Task goal: When the string "computer" is part of a line in the data below, report the whole line.
=== Information ===
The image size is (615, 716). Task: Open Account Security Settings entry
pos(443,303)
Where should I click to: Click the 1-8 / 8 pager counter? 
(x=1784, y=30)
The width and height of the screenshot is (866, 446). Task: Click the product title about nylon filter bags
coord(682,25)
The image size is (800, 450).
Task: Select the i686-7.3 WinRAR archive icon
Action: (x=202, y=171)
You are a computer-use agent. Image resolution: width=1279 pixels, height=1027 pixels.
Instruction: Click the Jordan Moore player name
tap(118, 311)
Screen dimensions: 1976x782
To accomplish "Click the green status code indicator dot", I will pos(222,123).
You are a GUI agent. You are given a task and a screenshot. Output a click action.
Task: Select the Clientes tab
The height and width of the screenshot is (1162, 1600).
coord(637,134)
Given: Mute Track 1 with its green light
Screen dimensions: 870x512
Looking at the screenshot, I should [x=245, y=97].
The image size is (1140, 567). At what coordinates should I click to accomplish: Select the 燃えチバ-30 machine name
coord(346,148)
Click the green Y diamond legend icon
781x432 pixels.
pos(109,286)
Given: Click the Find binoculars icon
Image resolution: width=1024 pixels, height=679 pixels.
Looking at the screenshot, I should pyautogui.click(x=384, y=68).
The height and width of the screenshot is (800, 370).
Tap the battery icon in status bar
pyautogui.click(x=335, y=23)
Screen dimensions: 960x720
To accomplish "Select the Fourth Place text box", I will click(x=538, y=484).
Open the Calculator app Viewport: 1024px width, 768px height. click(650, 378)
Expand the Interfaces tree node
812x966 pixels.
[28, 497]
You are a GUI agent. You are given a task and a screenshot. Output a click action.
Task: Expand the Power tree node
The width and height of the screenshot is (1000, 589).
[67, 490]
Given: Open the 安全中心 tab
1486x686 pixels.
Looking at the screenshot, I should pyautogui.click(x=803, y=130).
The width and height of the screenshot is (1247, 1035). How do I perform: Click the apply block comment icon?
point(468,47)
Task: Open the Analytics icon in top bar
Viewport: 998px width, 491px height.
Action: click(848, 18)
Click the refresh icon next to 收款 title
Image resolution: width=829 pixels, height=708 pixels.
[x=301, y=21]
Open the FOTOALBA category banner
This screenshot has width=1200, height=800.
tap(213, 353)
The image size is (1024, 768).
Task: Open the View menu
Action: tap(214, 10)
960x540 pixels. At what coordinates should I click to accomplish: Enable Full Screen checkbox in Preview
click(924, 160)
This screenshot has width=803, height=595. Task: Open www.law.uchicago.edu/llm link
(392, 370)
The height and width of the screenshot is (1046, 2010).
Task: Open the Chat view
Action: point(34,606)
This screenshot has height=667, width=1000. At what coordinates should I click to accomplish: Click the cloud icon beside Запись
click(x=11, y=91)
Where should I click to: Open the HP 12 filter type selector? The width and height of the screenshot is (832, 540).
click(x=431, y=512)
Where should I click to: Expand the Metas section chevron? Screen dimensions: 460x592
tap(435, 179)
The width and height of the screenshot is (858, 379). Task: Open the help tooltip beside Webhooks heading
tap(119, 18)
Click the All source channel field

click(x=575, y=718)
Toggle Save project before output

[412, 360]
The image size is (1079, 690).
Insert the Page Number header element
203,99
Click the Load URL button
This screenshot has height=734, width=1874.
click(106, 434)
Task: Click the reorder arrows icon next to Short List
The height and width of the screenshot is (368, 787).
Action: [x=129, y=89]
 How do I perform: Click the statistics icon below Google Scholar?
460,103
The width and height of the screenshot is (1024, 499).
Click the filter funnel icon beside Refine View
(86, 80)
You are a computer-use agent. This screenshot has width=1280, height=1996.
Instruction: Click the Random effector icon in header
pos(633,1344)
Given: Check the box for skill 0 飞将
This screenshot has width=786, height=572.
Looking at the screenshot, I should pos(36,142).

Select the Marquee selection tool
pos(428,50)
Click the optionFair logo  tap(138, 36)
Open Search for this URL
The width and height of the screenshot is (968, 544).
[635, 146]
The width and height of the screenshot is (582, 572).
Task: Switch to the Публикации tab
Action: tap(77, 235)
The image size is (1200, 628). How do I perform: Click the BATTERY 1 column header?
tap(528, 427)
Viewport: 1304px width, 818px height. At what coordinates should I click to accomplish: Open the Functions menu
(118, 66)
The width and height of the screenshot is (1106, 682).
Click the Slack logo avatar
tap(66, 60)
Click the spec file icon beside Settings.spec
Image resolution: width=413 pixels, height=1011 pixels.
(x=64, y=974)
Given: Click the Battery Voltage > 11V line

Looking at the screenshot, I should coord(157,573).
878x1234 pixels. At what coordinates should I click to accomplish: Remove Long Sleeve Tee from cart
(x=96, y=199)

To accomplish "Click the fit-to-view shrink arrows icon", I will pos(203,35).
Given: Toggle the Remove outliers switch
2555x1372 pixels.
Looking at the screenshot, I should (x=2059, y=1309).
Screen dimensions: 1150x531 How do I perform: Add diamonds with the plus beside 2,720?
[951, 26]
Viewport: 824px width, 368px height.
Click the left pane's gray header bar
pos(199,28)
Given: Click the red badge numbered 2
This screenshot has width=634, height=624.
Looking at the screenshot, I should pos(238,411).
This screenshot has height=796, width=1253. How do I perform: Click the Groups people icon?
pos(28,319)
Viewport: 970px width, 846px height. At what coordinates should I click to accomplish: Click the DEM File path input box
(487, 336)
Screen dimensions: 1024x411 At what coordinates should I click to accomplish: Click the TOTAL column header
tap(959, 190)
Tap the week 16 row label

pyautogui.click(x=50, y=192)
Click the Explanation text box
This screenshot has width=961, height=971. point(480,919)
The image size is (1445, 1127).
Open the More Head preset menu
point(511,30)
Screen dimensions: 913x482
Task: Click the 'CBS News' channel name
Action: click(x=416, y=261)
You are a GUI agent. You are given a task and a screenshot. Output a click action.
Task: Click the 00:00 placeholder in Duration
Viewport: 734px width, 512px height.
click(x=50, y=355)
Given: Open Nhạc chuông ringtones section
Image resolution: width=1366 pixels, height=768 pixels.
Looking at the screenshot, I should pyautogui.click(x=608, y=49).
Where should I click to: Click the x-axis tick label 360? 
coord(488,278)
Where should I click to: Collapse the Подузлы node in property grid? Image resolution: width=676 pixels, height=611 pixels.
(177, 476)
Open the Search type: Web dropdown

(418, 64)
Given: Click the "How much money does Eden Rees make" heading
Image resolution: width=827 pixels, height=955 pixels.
===
Written answer:
You are a computer-use agent. Image resolution: width=1279 pixels, height=1027 pixels.
You are a computer-use agent. This screenshot has width=1280, height=1996.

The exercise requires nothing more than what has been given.